Is Close Quarters Going To Be The New Norm In Police Firearms Training?

Long before I was a civilian crime analyst I was a sworn officer. In fact I spent about 14 1/2 years as a sworn officer. During that time I also spent about 7 of those years as a SWAT operator. I spent quite a lot of time on the range honing my skills with handguns, shotguns and submachine guns during that part of my career. Even now I still get out regularly to put some rounds downrange.

This piece over at USA Today caught my attention. It seems that the FBI is changing their firearms training based on a study of 17 years worth of police shooting incidents that found that the majority of shooting incidents take place at distances of 3 yards or less.

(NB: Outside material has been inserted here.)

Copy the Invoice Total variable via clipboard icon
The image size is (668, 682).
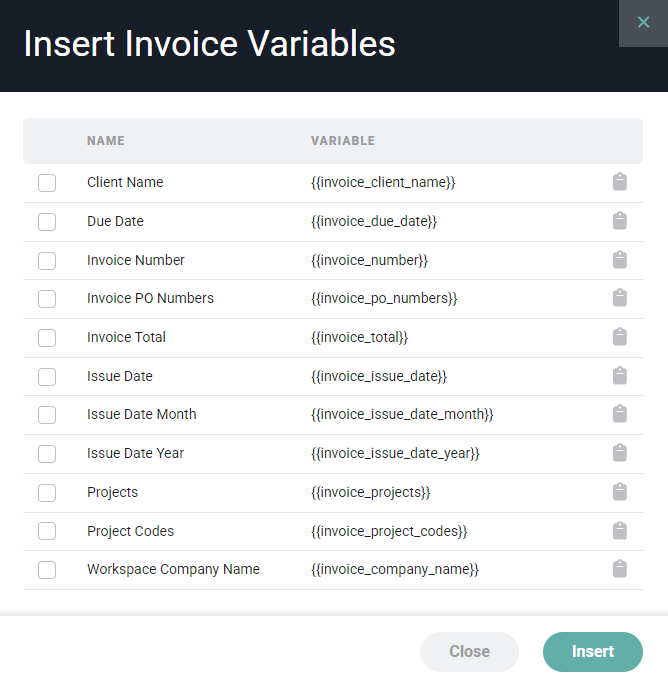point(619,337)
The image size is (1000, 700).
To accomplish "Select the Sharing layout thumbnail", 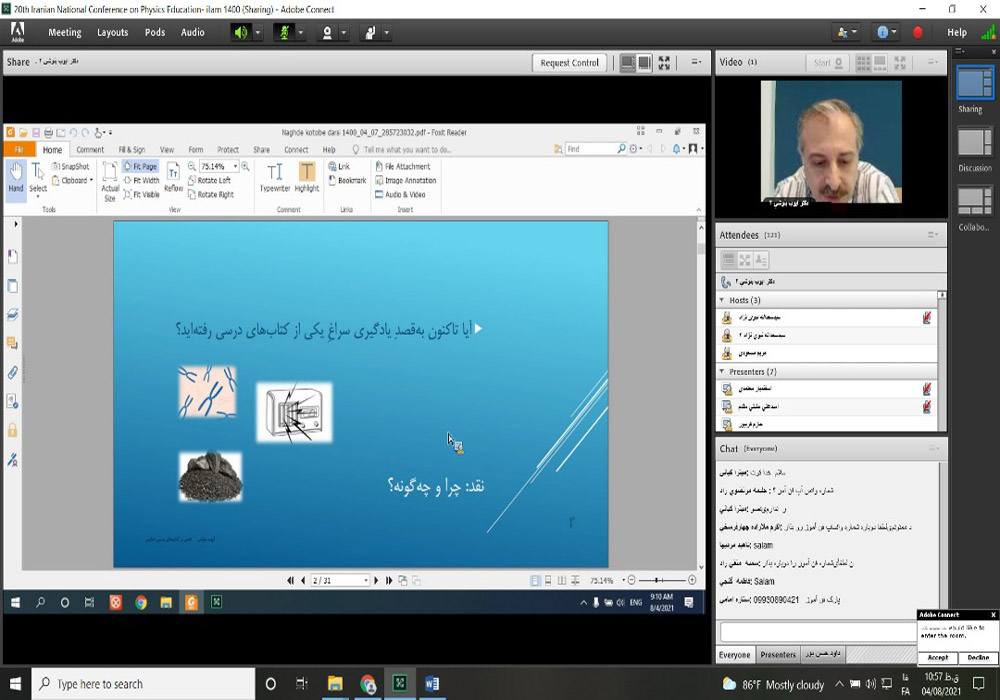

"The thing that jumps out at you from the (shooting incident) research is that if we're not preparing agents to get off three to four rounds at a target between 0 and 3 yards, then we're not preparing them for what is likely to happen in the real world," says FBI training instructor Larry "Pogo" Akin, who helps supervise trainees on the live shooting range.

The FBI is quite influential among law enforcement. I'm sure that we'll see this emphasis in Close Quarters Combat training trickle down to local agencies as well. Like anything else, shooting is a perishable skill that you should practice. It's also important to practice like you'll fight. If you're most likely to fight up close, then maybe you need step closer to the target next time you're out on the range.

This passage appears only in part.